Instrução:
As afirmações seguintes estão de acordo com a recensão? Para cada uma, responda sim ou não e cite entre aspas as palavras exatas da recensão que o decidem.
1. O processo-crime do caso encontra-se guardado no Arquivo de Simancas.
2. Gabriel Espinosa e Miguel dos Santos foram executados em Lisboa.
3. Ana de Áustria foi condenada à morte.

Texto fornecido:
Anál. Social  no.218 Lisboa mar. 2016

 

RECENSÃO

MACKAY, Ruth

The Baker Who Pretended to Be King of Portugal,

Chicago, University of Chicago Press, 2012, 328 pp.

ISBN 9780226501086

 

André Belo*

*Universidade de Rennes 2, Place du Recteur Henri Le Moal, CS 24307 — 35043 Rennes Cedex, France. E-mail: andre.belo@uhb.fr

 

Eis um bom livro de história cultural, dedicado ao episódio do falso rei D. Sebastião que ocorreu em Castela em 1594, também conhecido como o do “pasteleiro de Madrigal”1. A autora utiliza com pertinência e imaginação uma grande variedade de fontes, sobretudo de arquivos espanhóis, mas também portugueses e norte-americanos, e consegue ligar numa intriga convincente vários fios temáticos. Em lugar central, como não podia deixar de ser, encontramos o processo-crime conservado no Arquivo de Simancas relativo ao caso de lesa-majestade e usurpação de identidade que foi descoberto em torno do convento de monjas agostinhas de Madrigal de Altas Torres (região de Ávila); mas o que faz a riqueza do estudo é a forma como a história político-judicial, já contada por diferentes autores, se articula com uma reconstituição detalhada dos percursos individuais e sociais dos protagonistas da história, que por sua vez entroncam no complexo ambiente de dissidência política da monarquia hispânica após a integração nesta do reino de Portugal. A isto se junta uma bibliografia ampla e informada, com referências úteis para leitores com diferentes níveis de informação e interesse no tema. Um ou outro erro factual, como dizer que D. António, Prior do Crato, era filho do duque de ­Bragança (n. 90, p. 240), e alguma tendência “psicologizante”, em especial nas páginas sobre a educação do jovem D. Sebastião (pp. 13-14), não afetam o valor inegável deste trabalho.

Os capítulos da obra apresentam-se com uma dupla articulação entre um referente geográfico e as figuras centrais da história, desde D. Sebastião e a sua malograda jornada a Marrocos até à prima que este nunca conheceu, Ana de Áustria, monja num convento na localidade de Madrigal de Altas Torres. A construção da narrativa leva-nos dos episódios históricos mais conhecidos, relevantes para a compreensão do processo, à micro-intriga político-judicial. Progressivamente, e seguindo a cronologia que leva da batalha de 1578 à sucessão da coroa portuguesa e à resistência antonista, a autora vai introduzindo os principais proganistas e uma série de atores secundários, num processo de colocação em intriga – e já veremos que não é por acaso – que faz pensar no dispositivo teatral. Ao chegar ao fim do livro, o leitor ficou a conhecer em detalhe – ou pôde relembrar, se já o conhecia – o percurso, as motivações aparentes, as declarações feitas aos juízes e o funesto fim que tiveram os dois principais condenados, executados na praça pública em Madrigal: o soldado, viajante e pasteleiro Gabriel Espinosa, e o frade agostinho português Miguel dos Santos. Do mesmo modo, o leitor acompanhou a sorte da figura feminina deste triângulo conspirativo, a referida Ana de Áustria, filha de D. Juan de Áustria e sobrinha do rei Filipe II. Também ela foi condenada, embora com circunstâncias muito atenuantes, a alguns anos de reclusão estrita e silêncio.

Dados armazenados:
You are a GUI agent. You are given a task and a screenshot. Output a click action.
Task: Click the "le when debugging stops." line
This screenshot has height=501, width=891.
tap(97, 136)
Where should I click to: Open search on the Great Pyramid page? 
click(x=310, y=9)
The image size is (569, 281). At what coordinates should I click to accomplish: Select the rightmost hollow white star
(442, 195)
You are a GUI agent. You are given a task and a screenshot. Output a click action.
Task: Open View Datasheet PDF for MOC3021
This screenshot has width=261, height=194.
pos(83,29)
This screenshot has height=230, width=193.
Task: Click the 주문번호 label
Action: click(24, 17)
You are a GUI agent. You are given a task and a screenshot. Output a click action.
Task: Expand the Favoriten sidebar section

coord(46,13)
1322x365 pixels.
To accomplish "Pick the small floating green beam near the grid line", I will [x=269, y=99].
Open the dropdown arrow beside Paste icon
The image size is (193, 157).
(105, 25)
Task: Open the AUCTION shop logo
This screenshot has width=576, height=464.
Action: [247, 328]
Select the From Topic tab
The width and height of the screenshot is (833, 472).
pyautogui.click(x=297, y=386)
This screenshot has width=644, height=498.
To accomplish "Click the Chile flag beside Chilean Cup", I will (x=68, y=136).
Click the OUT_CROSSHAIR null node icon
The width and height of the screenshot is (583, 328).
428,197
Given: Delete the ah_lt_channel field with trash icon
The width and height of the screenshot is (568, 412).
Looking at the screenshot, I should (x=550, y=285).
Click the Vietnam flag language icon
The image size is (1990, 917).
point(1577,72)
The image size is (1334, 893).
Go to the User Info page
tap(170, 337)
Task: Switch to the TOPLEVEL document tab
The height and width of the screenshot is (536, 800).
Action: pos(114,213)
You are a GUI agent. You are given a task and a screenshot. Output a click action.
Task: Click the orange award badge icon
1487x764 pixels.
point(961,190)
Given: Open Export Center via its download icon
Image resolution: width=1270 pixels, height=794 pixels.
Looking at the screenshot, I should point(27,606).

Resolução:
1. Sim: "o processo-crime conservado no Arquivo de Simancas"
2. Não: "executados na praça pública em Madrigal"
3. Não: "a alguns anos de reclusão estrita e silêncio"